- **Task**:
Reproduce the rows verbatim, beginning at the line that contains "Identify the location of x-axis-label: pollutant" and stopping after the line that contains "I want to click on legend-top-of-atmosphere-solar-: Top".

++++ Extracted data

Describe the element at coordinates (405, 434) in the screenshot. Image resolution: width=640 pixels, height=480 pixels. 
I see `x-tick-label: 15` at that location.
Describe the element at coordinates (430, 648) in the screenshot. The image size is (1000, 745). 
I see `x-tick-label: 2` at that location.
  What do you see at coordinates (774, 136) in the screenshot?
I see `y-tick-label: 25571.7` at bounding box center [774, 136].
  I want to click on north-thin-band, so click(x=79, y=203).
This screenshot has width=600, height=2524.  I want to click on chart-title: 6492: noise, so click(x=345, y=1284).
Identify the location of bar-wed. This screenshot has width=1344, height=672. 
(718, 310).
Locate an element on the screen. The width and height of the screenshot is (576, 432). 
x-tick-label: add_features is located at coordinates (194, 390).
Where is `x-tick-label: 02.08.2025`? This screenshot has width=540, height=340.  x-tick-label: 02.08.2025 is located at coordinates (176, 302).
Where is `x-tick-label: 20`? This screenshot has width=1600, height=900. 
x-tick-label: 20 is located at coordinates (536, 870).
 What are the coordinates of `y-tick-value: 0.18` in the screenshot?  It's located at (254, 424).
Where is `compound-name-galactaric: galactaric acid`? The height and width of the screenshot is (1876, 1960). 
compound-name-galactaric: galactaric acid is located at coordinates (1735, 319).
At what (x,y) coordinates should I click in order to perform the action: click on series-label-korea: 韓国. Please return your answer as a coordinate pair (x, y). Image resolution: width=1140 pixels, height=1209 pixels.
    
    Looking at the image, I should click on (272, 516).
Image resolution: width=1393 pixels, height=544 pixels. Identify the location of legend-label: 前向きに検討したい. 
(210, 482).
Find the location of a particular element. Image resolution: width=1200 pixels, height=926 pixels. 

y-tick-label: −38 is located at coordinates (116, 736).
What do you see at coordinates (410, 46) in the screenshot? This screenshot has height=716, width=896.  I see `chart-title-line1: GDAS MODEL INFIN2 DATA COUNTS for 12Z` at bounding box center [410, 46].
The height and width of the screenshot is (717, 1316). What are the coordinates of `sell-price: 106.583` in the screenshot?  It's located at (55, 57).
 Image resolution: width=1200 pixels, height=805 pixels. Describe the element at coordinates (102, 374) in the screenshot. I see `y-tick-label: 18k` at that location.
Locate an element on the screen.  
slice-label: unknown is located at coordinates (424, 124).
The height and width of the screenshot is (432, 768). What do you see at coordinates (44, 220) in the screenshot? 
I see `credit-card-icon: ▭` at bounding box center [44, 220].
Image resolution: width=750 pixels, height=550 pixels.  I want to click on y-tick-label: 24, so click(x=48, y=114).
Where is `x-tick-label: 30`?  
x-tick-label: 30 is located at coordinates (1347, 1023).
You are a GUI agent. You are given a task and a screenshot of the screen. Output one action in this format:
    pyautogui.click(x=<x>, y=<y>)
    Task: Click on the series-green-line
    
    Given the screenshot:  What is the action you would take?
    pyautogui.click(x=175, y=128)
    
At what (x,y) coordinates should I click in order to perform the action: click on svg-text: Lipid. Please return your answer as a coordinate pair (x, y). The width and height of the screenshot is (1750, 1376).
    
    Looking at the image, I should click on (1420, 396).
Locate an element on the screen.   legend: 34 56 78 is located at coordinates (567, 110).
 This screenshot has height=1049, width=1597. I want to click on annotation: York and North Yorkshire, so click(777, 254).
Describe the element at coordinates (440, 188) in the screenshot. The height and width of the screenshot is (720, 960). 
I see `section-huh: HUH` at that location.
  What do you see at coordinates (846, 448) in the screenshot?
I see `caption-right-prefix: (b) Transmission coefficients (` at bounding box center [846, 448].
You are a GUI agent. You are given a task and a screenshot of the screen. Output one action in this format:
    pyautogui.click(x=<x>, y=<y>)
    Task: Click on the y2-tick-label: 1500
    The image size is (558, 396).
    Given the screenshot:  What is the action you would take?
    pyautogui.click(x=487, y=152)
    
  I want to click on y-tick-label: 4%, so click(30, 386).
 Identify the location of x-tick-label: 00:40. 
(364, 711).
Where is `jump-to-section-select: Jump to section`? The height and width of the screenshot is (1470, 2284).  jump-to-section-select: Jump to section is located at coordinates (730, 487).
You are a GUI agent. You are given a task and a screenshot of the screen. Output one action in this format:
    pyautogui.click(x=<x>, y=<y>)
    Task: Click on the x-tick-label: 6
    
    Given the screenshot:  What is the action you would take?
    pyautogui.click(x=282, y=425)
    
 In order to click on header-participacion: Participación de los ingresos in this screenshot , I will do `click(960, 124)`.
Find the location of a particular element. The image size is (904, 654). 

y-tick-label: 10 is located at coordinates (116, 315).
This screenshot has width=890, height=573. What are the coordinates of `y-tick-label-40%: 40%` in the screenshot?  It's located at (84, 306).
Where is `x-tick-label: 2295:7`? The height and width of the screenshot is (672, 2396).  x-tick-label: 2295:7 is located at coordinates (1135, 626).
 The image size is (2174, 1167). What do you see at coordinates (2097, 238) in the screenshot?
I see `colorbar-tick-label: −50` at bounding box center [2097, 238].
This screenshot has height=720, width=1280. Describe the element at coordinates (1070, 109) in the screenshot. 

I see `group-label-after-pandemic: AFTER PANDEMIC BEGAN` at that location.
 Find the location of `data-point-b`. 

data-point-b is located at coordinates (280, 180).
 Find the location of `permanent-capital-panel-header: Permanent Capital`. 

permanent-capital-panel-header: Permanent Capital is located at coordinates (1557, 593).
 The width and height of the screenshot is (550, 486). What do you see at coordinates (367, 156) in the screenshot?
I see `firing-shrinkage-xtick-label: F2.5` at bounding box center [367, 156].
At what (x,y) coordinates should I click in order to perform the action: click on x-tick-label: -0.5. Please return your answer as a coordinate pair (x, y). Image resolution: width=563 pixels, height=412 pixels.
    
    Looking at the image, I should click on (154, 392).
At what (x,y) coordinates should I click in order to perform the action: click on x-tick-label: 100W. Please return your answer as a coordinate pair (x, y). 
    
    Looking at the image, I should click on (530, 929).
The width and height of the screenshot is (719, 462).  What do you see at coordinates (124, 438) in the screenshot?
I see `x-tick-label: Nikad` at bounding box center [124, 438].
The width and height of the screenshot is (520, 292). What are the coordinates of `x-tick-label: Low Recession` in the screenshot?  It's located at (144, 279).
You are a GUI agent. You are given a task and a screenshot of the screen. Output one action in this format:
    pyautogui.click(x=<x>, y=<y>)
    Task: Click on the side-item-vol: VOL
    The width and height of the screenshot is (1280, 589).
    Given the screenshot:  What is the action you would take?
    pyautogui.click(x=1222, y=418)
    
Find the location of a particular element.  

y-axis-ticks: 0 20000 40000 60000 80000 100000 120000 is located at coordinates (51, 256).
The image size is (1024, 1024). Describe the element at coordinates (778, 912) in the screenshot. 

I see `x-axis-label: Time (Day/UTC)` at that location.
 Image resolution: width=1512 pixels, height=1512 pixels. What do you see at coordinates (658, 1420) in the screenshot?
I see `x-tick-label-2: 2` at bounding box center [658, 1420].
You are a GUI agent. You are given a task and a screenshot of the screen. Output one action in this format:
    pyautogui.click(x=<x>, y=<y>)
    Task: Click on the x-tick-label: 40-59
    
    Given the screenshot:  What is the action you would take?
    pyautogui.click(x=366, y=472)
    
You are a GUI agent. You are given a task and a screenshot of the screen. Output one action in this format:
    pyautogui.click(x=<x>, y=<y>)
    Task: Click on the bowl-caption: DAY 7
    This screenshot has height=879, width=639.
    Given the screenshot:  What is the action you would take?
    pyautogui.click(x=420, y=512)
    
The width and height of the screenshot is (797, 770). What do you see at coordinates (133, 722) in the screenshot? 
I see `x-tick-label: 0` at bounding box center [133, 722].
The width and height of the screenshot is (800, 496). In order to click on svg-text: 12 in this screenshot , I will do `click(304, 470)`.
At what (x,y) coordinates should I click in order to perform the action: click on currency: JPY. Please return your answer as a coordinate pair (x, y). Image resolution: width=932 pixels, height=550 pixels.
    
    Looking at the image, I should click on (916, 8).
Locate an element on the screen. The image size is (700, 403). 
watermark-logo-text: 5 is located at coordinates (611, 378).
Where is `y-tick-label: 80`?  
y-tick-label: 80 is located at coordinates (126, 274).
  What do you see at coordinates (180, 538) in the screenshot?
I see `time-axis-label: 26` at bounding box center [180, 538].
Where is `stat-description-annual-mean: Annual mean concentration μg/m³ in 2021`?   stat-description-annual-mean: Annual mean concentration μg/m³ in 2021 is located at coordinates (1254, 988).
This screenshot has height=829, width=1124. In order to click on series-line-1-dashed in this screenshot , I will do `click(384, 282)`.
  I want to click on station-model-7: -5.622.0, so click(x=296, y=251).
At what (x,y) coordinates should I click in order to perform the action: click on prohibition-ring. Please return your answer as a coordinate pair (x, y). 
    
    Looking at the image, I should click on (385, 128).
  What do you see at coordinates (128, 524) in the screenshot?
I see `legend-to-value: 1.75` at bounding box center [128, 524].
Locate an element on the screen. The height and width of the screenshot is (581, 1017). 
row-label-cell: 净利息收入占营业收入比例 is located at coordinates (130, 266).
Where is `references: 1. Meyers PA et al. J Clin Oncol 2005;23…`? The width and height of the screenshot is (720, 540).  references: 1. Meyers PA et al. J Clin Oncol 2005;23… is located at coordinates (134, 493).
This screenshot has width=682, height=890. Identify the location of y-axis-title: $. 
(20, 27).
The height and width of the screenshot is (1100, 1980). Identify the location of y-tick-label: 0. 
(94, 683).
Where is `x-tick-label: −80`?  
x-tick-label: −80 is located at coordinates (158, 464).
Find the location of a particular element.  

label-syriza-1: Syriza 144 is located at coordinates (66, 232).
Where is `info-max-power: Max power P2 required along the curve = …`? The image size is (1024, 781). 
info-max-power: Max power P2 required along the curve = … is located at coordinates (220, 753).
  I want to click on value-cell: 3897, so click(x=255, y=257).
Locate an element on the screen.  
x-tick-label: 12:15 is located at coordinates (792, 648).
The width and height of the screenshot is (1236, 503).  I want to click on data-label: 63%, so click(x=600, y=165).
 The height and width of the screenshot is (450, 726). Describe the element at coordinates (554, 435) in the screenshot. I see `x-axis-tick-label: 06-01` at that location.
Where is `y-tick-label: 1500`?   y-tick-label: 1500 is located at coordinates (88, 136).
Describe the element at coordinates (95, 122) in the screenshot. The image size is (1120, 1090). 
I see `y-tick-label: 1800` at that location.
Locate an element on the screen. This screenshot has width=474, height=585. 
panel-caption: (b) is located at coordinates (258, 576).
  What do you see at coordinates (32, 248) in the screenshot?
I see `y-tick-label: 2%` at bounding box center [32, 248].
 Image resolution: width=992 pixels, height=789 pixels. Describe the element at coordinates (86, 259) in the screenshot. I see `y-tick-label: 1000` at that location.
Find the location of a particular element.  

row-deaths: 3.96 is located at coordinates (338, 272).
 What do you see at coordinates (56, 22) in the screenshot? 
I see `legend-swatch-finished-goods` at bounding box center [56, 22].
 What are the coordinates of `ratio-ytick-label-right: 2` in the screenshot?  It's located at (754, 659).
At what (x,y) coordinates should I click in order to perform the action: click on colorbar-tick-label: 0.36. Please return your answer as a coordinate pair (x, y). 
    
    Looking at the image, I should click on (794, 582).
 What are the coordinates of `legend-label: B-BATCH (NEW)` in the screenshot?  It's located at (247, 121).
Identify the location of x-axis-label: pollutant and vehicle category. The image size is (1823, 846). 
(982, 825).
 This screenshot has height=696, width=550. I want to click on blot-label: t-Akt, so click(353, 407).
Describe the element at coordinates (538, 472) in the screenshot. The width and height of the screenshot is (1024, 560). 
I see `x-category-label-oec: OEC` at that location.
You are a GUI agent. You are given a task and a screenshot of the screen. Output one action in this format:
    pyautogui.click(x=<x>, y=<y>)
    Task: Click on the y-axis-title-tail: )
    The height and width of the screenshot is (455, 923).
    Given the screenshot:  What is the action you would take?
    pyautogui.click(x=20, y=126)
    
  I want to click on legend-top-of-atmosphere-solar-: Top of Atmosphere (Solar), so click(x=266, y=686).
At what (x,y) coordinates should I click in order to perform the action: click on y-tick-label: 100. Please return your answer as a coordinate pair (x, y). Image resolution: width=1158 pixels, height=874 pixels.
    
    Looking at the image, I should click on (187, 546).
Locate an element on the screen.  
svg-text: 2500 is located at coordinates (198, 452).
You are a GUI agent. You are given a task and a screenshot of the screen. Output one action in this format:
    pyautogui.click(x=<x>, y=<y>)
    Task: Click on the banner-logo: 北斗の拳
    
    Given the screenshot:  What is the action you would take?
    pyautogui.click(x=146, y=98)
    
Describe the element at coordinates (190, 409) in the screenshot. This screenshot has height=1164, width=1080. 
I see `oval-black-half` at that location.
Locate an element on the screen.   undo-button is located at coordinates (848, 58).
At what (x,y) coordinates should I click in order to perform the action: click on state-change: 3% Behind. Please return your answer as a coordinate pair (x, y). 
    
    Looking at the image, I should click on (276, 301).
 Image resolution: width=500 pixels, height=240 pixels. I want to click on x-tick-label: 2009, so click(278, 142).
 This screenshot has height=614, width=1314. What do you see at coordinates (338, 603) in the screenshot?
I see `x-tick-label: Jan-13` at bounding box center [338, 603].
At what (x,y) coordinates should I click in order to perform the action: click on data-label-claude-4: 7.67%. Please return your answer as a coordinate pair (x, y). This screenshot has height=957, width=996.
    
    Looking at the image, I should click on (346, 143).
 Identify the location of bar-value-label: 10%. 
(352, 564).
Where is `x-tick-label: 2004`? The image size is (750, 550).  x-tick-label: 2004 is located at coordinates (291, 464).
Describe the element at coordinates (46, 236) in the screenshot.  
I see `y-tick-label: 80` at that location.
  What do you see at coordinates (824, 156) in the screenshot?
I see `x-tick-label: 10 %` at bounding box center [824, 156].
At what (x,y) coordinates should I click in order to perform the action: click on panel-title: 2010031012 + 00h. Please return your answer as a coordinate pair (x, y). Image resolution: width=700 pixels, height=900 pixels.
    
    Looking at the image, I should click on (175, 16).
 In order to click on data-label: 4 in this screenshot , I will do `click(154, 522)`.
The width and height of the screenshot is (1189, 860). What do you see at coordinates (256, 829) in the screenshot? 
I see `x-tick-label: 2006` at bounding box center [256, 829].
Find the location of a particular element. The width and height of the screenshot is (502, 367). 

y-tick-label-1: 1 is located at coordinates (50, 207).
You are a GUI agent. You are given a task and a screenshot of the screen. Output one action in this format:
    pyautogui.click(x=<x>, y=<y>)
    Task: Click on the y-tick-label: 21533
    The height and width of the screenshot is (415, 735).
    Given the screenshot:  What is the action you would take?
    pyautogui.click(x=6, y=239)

++++++++

- **Answer space**:
Identify the location of x-axis-label: pollutant and vehicle category. The image size is (1823, 846). 
(982, 825).
 This screenshot has height=696, width=550. I want to click on blot-label: t-Akt, so click(353, 407).
Describe the element at coordinates (538, 472) in the screenshot. The width and height of the screenshot is (1024, 560). 
I see `x-category-label-oec: OEC` at that location.
You are a GUI agent. You are given a task and a screenshot of the screen. Output one action in this format:
    pyautogui.click(x=<x>, y=<y>)
    Task: Click on the y-axis-title-tail: )
    The height and width of the screenshot is (455, 923).
    Given the screenshot:  What is the action you would take?
    pyautogui.click(x=20, y=126)
    
  I want to click on legend-top-of-atmosphere-solar-: Top of Atmosphere (Solar), so click(x=266, y=686).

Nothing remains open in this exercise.